Dwi kewarganegaraan ini menjadi biasa di Inggris. Bahkan sekitar 60 persen pemain Inggris bisa bermain untuk negara lain. Pun dengan 75 persen skuat Prancis yang menjuarai Piala Dunia di mana mereka punya dwi kewarganegaraan.
Apakah ini peluang atau ancaman? Peluangnya adalah timnas bisa lebih melebarkan sayap dengan mencari pemain bagus yang berkewarganegaraan ganda tapi bermain di kompetisi yang lebih tinggi. Dalam kasus Indonesia, biasanya mereka bermain di Belanda. Namun, ancamannya adalah adanya negara lain yang mencoba mendapatkan pemain dengan dwi kewarganegaraan. Hal ini mungkin saja terjadi di Inggris, tapi agak mustahil di Indonesia. Misalnya, Radja Nainggolan lebih besar kemungkinan memilih Belgia kalau dipanggil, ketimbang timnas Indonesia, bukan?
Mencari Kesempatan Bermain
Merupakan hal yang lumrah bagi pemain muda untuk duduk di bangku cadangan dan tak dimainkan. Ini wajar apalagi pemain muda yang bermain di tim besar. Pasalnya, selain saingan mereka secara kualitas lebih bagus dan secara jam terbang lebih berpengalaman, ada banyak yang dipertaruhkan pelatih di tim besar sehingga tak mau menurunkan pemain muda.
Untuk itu, pemain muda harus mau dipinjamkan, baik ke tim divisi yang lebih rendah, atau tim semenjana. Ini penting karena menit bermain amat dibutuhkan untuk meningkatkan pengalaman. Di sisi lain, ada banyak pemain muda yang terlalu menikmati statusnya sebagai pemain di tim besar sehingga enggan beranjak.
Inggris punya masalah besar soal ini, di mana cuma ada 30 persen pemain Inggris setiap pekannya yang menjadi starter atau cuma 58 pemain. Bandingkan dengan Prancis yang punya 200 pemain yang menjadi starter di lima liga top Eropa.
Problem di Inggris sama dengan di Indonesia yakni banyaknya pemain asing.
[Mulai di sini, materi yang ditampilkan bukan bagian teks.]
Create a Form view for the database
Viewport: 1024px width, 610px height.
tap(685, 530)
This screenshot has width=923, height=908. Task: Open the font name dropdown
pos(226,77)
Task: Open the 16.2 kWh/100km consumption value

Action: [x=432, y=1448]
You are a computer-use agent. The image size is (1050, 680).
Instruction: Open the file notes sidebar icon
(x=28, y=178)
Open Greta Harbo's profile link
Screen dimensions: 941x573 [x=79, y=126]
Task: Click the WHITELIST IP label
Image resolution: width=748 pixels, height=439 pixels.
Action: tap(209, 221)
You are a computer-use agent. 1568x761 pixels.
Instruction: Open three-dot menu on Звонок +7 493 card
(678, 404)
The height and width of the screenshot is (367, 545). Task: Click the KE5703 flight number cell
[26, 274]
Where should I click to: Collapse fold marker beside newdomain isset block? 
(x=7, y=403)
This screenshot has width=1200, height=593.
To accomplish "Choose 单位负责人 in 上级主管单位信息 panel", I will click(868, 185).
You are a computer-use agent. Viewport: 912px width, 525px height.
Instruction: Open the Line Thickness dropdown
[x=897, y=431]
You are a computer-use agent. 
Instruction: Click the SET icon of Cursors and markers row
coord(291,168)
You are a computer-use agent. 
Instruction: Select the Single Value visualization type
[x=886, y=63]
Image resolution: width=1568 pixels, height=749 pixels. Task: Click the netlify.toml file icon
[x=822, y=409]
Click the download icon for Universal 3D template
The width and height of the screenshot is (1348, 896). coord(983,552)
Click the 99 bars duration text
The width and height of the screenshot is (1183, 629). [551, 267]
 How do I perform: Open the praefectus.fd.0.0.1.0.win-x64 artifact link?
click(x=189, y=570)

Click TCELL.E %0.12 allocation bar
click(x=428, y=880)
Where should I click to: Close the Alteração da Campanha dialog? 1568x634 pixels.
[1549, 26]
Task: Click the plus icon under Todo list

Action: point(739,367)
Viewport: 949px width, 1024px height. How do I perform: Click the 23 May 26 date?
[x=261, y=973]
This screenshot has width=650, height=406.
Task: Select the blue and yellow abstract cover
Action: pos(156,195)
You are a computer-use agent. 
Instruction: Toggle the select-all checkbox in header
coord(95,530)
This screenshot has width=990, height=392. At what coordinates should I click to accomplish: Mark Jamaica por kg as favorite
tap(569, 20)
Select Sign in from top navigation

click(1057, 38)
Untuk di beberapa posisi seperti penyerang tengah, biasanya diisi oleh pemain asing, pun untuk bek tengah. Ini yang membuat banyak pemain Indonesia menonjol di pos sayap hanya karena ia punya kecepatan.
Lantas apa yang harus dilakukan? Meregulasi liga akan mengoyangkan kestabilan liga itu sendiri. Maka pemain yang harus berinisiatif dengan meminta dipinjamkan ke klub lain, karena itu jalan satu-satunya yang paling bisa dilakukan.
Bermain di Luar Negeri
Salah satu masalah utama Inggris adalah buruknya adaptasi pemain mereka saat bermain di luar negeri. Ini yang membuat ketika pemain Inggris tersisih di liga, mereka tak bisa memperbaikinya karena tak bisa ke mana-mana.
Namun, musim ini semua berubah karena Jadon Sancho yang menjadi sensasi di Bundesliga. Ini menunjukkan bahwa “pendidika” di luar negeri, bukan cuma belajar tentang gaya bermain yang berbeda tapi juga bagaimana si pemain melakukan adaptasi.
Sebagai contoh, Sancho memilih keluar dari zona nyaman sebagai pemain Manchester City. Ia pindah ke Bundesliga dengan sejarah minimnya pemain Inggris yang sukses di liga lain. Namun, Sancho justru bisa membuktikan kalau pilihannya tepat. Sancho pun bermain baik ketika Inggris menang 5-0 atas Republik Ceko.
Menjadi penting pula buat pemain potensial di Indonesia untuk mencoba liga di luar negeri. Pasalnya, mereka akan mendapatkan pengalaman berbeda dalam hal taktikal yang akan berguna apabila ada pelatih baru yang menerapkan strategi yang berbeda dari pelatih lokal.